Copy the data below verbatim, beginning at the line that contains "Identify the location" and stopping after the line that contains "the main title text 'App Dashboard' is". Leave the pictures out of your answer.

○ ○ ○ ○ ○ ○ ○

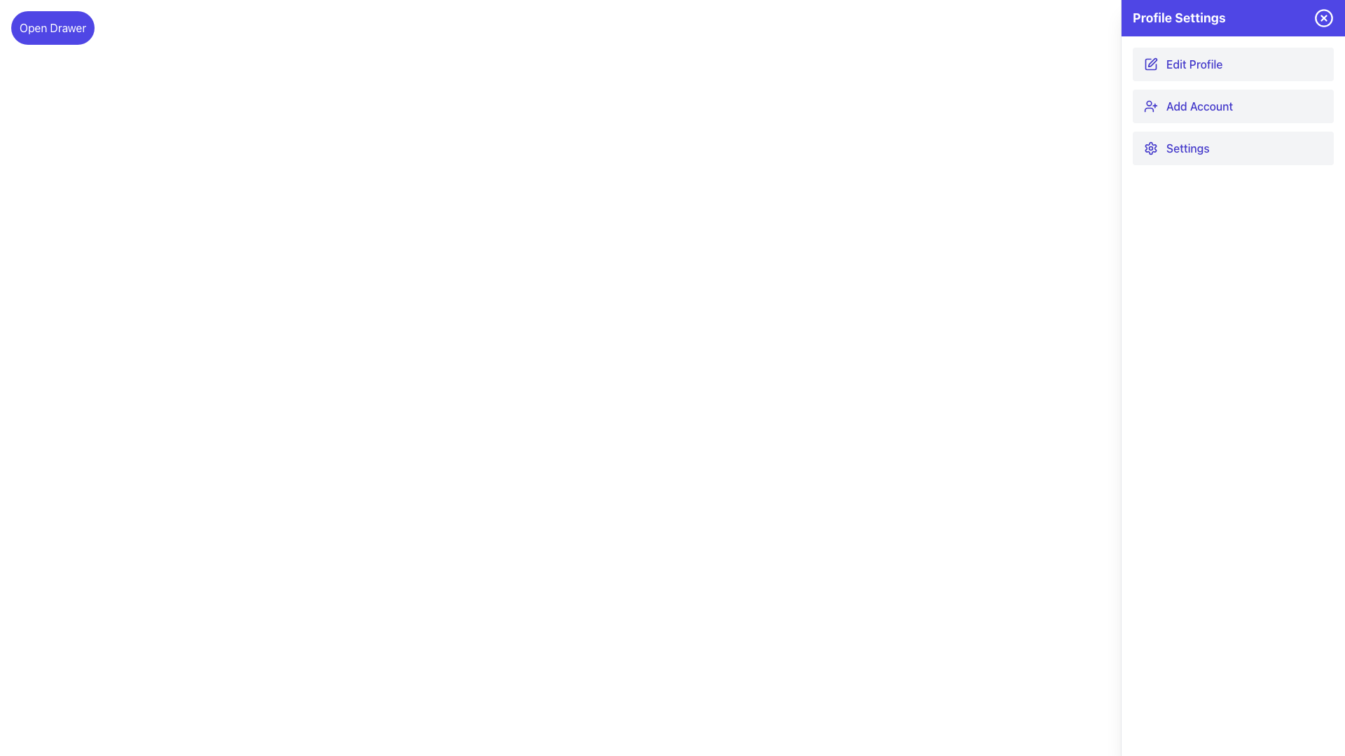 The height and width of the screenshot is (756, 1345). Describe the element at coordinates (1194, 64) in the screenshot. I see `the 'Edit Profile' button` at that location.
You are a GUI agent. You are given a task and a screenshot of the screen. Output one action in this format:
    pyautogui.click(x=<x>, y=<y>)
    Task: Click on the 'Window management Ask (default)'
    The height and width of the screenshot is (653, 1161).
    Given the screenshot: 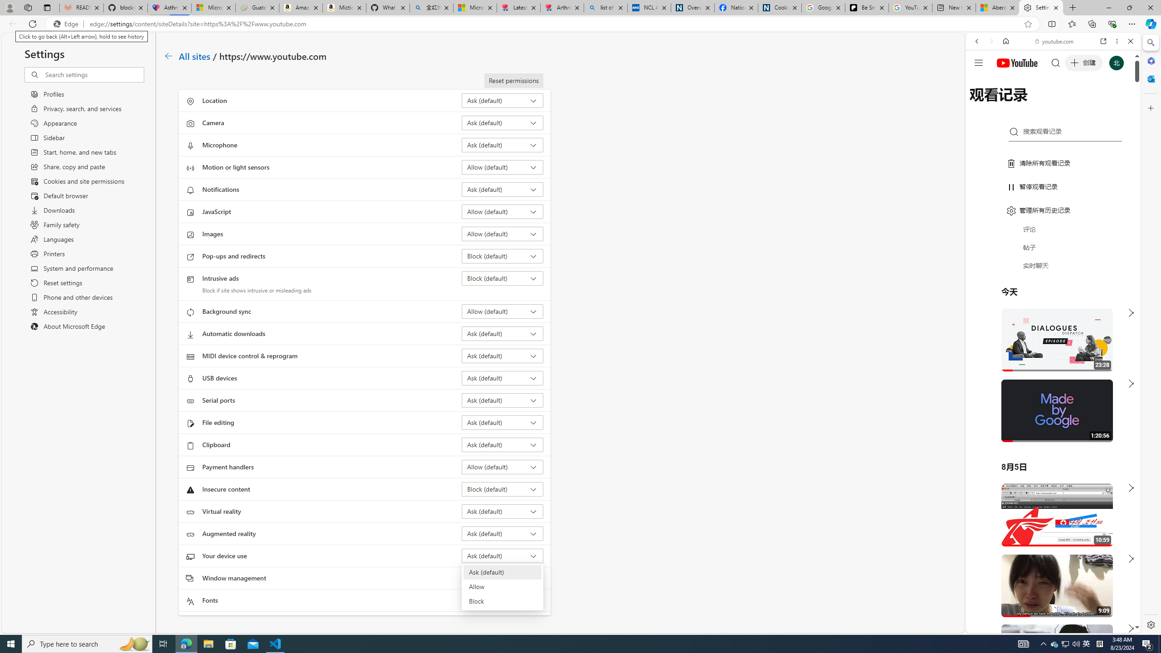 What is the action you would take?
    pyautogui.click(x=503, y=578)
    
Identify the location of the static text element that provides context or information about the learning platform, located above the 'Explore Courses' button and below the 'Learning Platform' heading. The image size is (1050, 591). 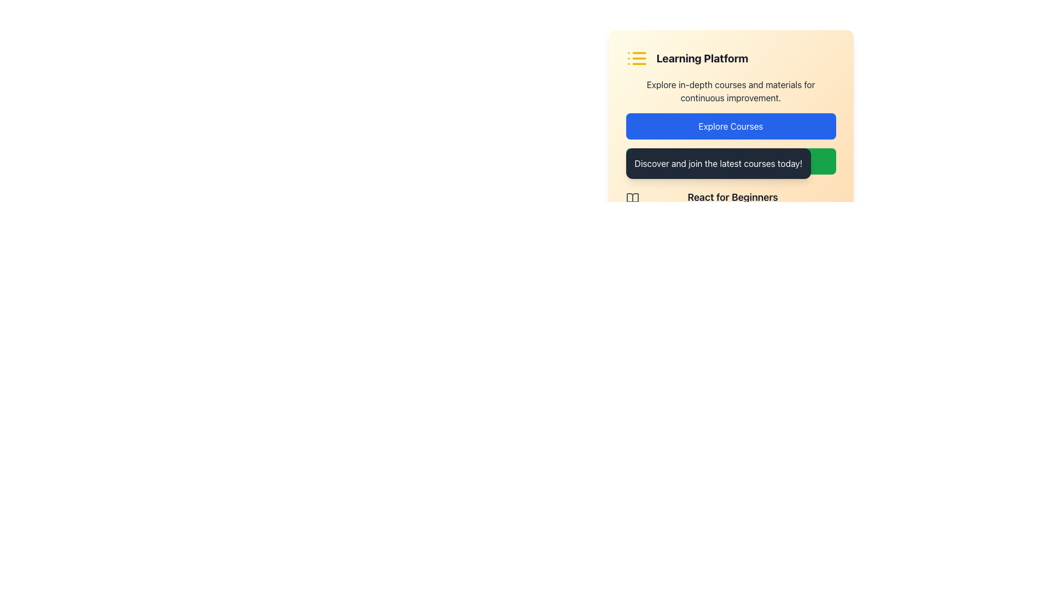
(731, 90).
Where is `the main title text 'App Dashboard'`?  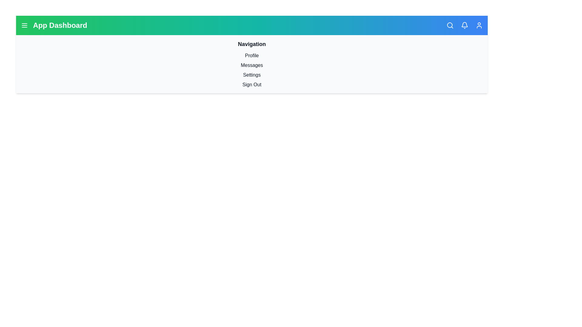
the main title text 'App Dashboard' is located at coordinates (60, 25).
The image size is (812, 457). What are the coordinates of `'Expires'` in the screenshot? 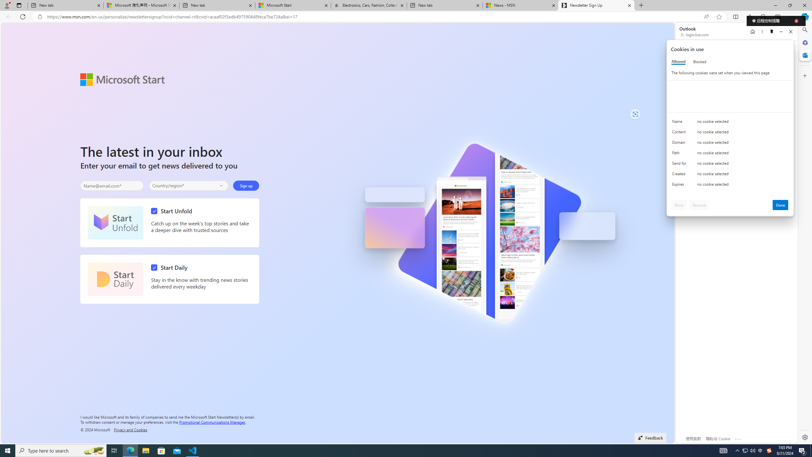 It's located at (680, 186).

○ ○ ○ ○ ○ ○ ○

> **WRITTEN REPLY**:
Identify the location of the static text element that provides context or information about the learning platform, located above the 'Explore Courses' button and below the 'Learning Platform' heading. The image size is (1050, 591). 
(731, 90).
Where is `the main title text 'App Dashboard'`?  
the main title text 'App Dashboard' is located at coordinates (60, 25).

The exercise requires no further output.